ROME FOR OURSELVES (244 pp.)—Aubrey Menen—McGraw-Hill ($15).
The irreverent writer in an irreverent age runs the risk of being an invisible man writing in invisible ink. Impish, antic Aubrey Menen has retained high visibility by spoofing the solemn and the sacred from pukka sahibs (The Prevalence of Witches) to Hindu epics (The Ramayana). In Rome for Ourselves he takes on another highly worshipful subject—the Eternal City. Tonic in tone and eclectic in vision, Menen’s superbly illustrated Rome is an amusingly literate exercise in debunkmanship, the art of using the past while appearing to abuse it.
Were the ancient Romans men of austere probity, superior soldiers, masters of government? Is Rome a temple of the classic spirit? Was the Renaissance Italy’s finest hour? Humbug, all humbug, says Menen in effect. As he sees it, ancient Rome’s writers and pseudo sages produced a kind of corporate image of what the Romans wanted to be like, and subsequent historians have simply perpetuated it. Then as now, he implies, la dolce vita, the sweet life of lavish and cynical corruption, was close to the heart of Roman reality.
Parvenus & Lunatics. The earliest Romans, despite their reputation for solid, simple virtue, were “frippish” and “tinkled and gleamed with jewelry in every part of their bodies. . . If any of them did lead the simple life, it was for the same reason many of us have led it—they hadn’t the money to do otherwise. Those who had. lived like lords.” The lawgivers renowned for political genius were to “the Romans themselves a subject of hilarity and despair,” and the empire “was run on a system of looting rendered merciful by corruption.” The stalwart Roman soldiery took 121 years to subdue Sicily and the boot of Italy and, says Menen, the army never took to the business of empire building in a big way until mercenaries were employed. By contrast, he argues, the soldiers of Islam conquered about 20 times the territory in one-fourth the time.

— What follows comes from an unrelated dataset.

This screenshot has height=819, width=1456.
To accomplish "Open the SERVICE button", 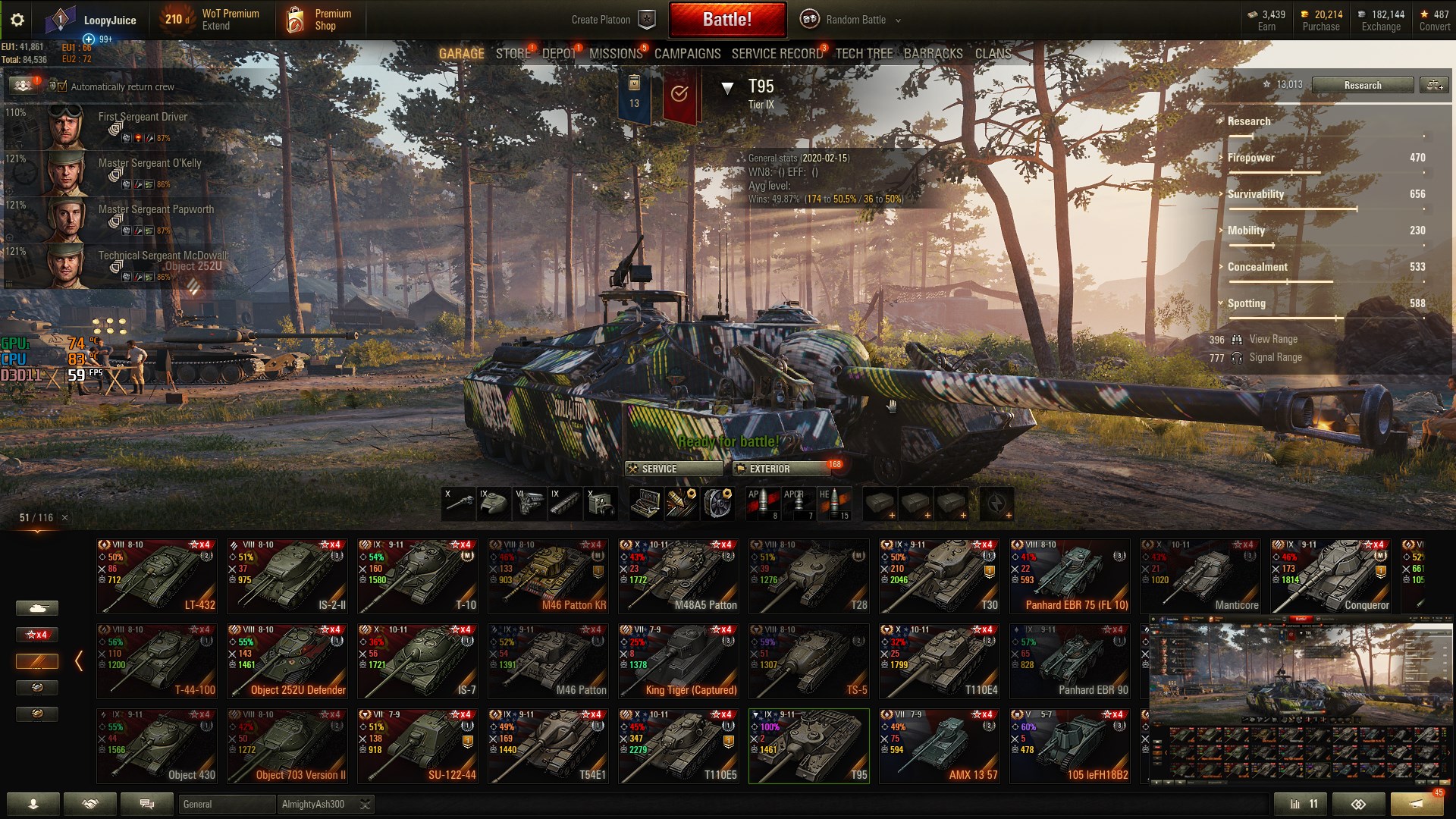I will pos(673,469).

Rome, the city of grandiose ruins, was “erected by parvenus,” new-rich “imperial lunatics” with no hint of classical restraint: “Whatever is classical is subtly proportioned. The proportions of a building such as the Colosseum are as subtle as those of a Greenland whale.” As for the Renaissance, Rome and the Italians were impervious to it, says Menen, until the Arabians sparked “the rebirth of learning” by rediscovering mathematics and the great Greek texts. Italy’s Renaissance princes kept scholars as show-off status symbols (“The scholars cost more than a dog, but not always more than a horse”). It was intellectually absurd, feels Menen, to call on Italy for a burst of Renaissance creativity after World War II. However, “the Italians, who are an obliging people, did their best and produced an original line in beach pants for women.”

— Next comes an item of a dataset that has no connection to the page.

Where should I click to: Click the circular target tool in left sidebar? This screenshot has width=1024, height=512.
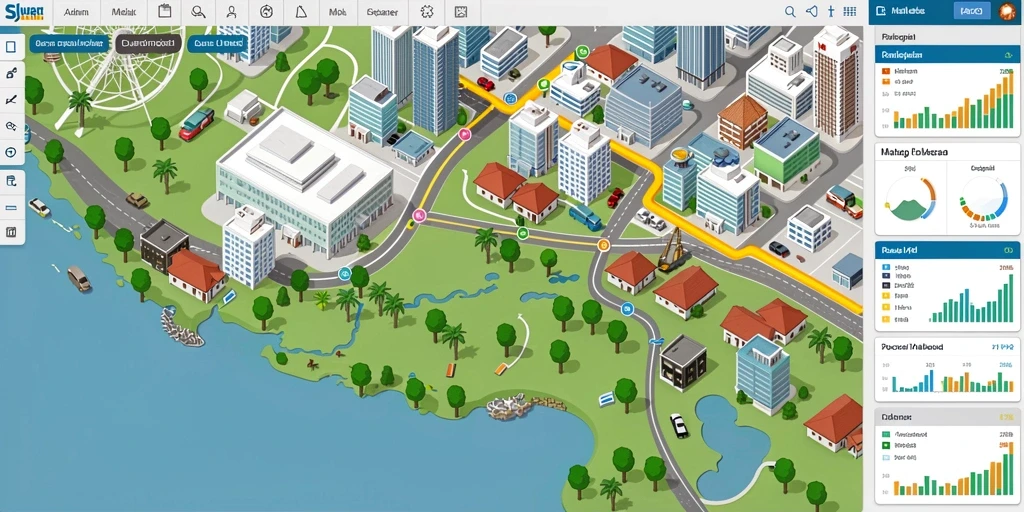(11, 153)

More than Malice. And so it goes. From the popes to the Etruscans, from the dome of St. Peter’s to the keys of St. Peter, Author Menen looses his iconoclastic polemics with great high glee. In his own mischievous eyes, Menen is right, because he has left out all the considerable evidence that would make him wrong. But the book is more than a labor of malice, for Anglo-Indian Aubrey Menen has lived in Rome for years and believes that “the crimes and follies of mankind have produced the most beautiful city on earth.” Author Menen’s upside-down vision permits him to be fair to the oft-despised beauties of the baroque and, more importantly, enables him to be just to the vulgar thrust and vitality of contemporary Rome with its motor scooters and jukeboxes.
For traditionalists, this book is bound to be highly irritating. But whole cultures from Tokyo to Athens are trying to shake off the dust of a “glorious” past they frequently find choking, and to them, Rome for Ourselves may seem a bracing manifesto written as it is “not for saints or classical scholars, or for those who feel the past was better than our own times. It is for ourselves, we who live in the 20th century: we who have seen everything, suffered everything and believe very little. For Rome is our city, and the only one for us in the world, in which we, in a thinking mood, can feel at home.”